Ryan Meili is best known for his work as a doctor, author and a couple of failed runs at the leadership of the provincial NDP and for federal MP.

Now, he’s at the ground level of a new national organization called Upstream, which is hoping to shift the Canadian political conversation when it comes to health.

Think of Upstream as half think-tank, half action-bank. Academics and advocates will focus research on evidence-based, people-centred ideas before rolling out campaigns concentrated on those ideas.

Meili has been driving the conversation on social determinants of health — and how those should affect decision-making — for several years now. Upstream has already partnered with the Broadbent Institute and the Canadian Centre for Policy Alternatives.

“Health outcomes are determined far more by income, education, housing, nutrition, employment, the weather and environment than they are by access to health care,” says Meili.

With that in mind, one of the first campaigns Upstream will take on is pushing for a provincial poverty reduction strategy.

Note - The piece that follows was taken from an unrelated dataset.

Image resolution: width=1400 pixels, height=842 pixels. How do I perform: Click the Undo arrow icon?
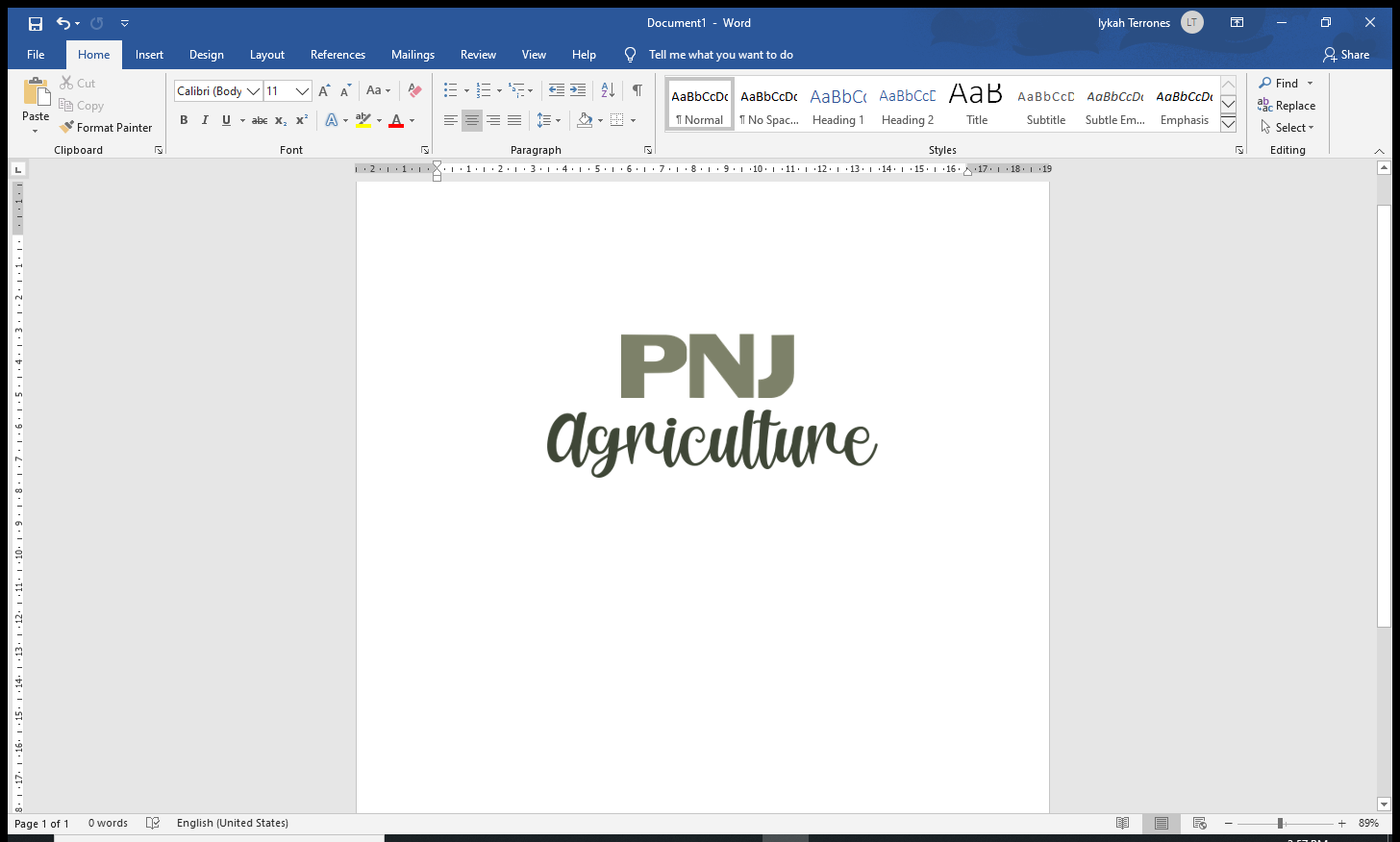pyautogui.click(x=62, y=23)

“When someone lives in poverty, not only is their life more difficult, it’s also more expensive for all of us,” said Meili.

Meili said he’s hoping to change the conversation in a way that has the public bugging the powers that be, rather than the usual suspects.

“It’s really focused on informing the public,” he says.

Meili can expect at least some critics to brush Upstream off as a thinly veiled ploy to move his personal political agenda, given his history with the NDP.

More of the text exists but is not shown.